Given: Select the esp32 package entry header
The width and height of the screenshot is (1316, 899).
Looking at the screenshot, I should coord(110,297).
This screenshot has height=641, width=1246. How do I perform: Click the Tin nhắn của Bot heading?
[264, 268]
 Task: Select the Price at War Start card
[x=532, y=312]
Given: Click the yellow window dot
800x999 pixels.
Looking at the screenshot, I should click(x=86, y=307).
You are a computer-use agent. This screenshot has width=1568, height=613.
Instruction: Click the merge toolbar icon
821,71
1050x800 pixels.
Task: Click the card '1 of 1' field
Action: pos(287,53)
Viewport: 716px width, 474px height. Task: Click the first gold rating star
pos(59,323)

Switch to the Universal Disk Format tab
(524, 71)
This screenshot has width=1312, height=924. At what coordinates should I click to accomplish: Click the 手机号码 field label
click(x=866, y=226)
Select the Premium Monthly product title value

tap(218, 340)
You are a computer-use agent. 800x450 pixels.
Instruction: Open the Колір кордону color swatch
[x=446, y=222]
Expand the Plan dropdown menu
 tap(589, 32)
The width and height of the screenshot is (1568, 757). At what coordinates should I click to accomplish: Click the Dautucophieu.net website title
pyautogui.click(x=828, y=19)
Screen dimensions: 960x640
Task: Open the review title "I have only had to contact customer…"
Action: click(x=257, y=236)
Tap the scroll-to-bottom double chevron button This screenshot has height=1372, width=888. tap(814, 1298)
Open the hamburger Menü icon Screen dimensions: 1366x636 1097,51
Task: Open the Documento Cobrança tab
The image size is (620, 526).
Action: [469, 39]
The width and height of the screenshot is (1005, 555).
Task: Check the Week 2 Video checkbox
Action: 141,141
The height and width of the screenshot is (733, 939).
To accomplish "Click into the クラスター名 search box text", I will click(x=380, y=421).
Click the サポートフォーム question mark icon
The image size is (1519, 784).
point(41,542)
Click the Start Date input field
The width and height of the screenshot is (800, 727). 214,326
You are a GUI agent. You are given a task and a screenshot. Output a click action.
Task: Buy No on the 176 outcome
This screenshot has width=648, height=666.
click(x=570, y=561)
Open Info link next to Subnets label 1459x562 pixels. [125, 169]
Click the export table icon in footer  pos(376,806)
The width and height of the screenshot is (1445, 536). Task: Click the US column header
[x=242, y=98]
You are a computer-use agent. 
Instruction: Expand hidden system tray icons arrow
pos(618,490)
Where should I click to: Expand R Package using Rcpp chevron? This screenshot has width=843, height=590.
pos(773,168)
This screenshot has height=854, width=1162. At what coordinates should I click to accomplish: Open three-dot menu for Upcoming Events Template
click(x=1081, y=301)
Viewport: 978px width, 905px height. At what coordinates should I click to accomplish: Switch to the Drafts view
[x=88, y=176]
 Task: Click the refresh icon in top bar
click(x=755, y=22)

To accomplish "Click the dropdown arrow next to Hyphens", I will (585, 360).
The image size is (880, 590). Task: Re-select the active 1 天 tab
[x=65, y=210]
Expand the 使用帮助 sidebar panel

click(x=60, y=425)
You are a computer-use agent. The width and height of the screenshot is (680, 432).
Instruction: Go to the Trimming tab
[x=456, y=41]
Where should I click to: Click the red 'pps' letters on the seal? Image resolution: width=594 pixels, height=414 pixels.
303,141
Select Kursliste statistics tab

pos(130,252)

* * *

▶ Instructions for the task: The listing is to be given again exactly, line for line.

▶ Answer space:
Given: Select the esp32 package entry header
The width and height of the screenshot is (1316, 899).
Looking at the screenshot, I should coord(110,297).
This screenshot has height=641, width=1246. How do I perform: Click the Tin nhắn của Bot heading?
[264, 268]
 Task: Select the Price at War Start card
[x=532, y=312]
Given: Click the yellow window dot
800x999 pixels.
Looking at the screenshot, I should click(x=86, y=307).
You are a computer-use agent. This screenshot has width=1568, height=613.
Instruction: Click the merge toolbar icon
821,71
1050x800 pixels.
Task: Click the card '1 of 1' field
Action: pos(287,53)
Viewport: 716px width, 474px height. Task: Click the first gold rating star
pos(59,323)

Switch to the Universal Disk Format tab
(524, 71)
This screenshot has width=1312, height=924. At what coordinates should I click to accomplish: Click the 手机号码 field label
click(x=866, y=226)
Select the Premium Monthly product title value

tap(218, 340)
You are a computer-use agent. 800x450 pixels.
Instruction: Open the Колір кордону color swatch
[x=446, y=222]
Expand the Plan dropdown menu
 tap(589, 32)
The width and height of the screenshot is (1568, 757). At what coordinates should I click to accomplish: Click the Dautucophieu.net website title
pyautogui.click(x=828, y=19)
Screen dimensions: 960x640
Task: Open the review title "I have only had to contact customer…"
Action: click(x=257, y=236)
Tap the scroll-to-bottom double chevron button This screenshot has height=1372, width=888. tap(814, 1298)
Open the hamburger Menü icon Screen dimensions: 1366x636 1097,51
Task: Open the Documento Cobrança tab
The image size is (620, 526).
Action: [469, 39]
The width and height of the screenshot is (1005, 555).
Task: Check the Week 2 Video checkbox
Action: 141,141
The height and width of the screenshot is (733, 939).
To accomplish "Click into the クラスター名 search box text", I will click(x=380, y=421).
Click the サポートフォーム question mark icon
The image size is (1519, 784).
point(41,542)
Click the Start Date input field
The width and height of the screenshot is (800, 727). 214,326
You are a GUI agent. You are given a task and a screenshot. Output a click action.
Task: Buy No on the 176 outcome
This screenshot has width=648, height=666.
click(x=570, y=561)
Open Info link next to Subnets label 1459x562 pixels. [125, 169]
Click the export table icon in footer  pos(376,806)
The width and height of the screenshot is (1445, 536). Task: Click the US column header
[x=242, y=98]
You are a computer-use agent. 
Instruction: Expand hidden system tray icons arrow
pos(618,490)
Where should I click to: Expand R Package using Rcpp chevron? This screenshot has width=843, height=590.
pos(773,168)
This screenshot has height=854, width=1162. At what coordinates should I click to accomplish: Open three-dot menu for Upcoming Events Template
click(x=1081, y=301)
Viewport: 978px width, 905px height. At what coordinates should I click to accomplish: Switch to the Drafts view
[x=88, y=176]
 Task: Click the refresh icon in top bar
click(x=755, y=22)

To accomplish "Click the dropdown arrow next to Hyphens", I will (585, 360).
The image size is (880, 590). Task: Re-select the active 1 天 tab
[x=65, y=210]
Expand the 使用帮助 sidebar panel

click(x=60, y=425)
You are a computer-use agent. The width and height of the screenshot is (680, 432).
Instruction: Go to the Trimming tab
[x=456, y=41]
Where should I click to: Click the red 'pps' letters on the seal? Image resolution: width=594 pixels, height=414 pixels.
303,141
Select Kursliste statistics tab

pos(130,252)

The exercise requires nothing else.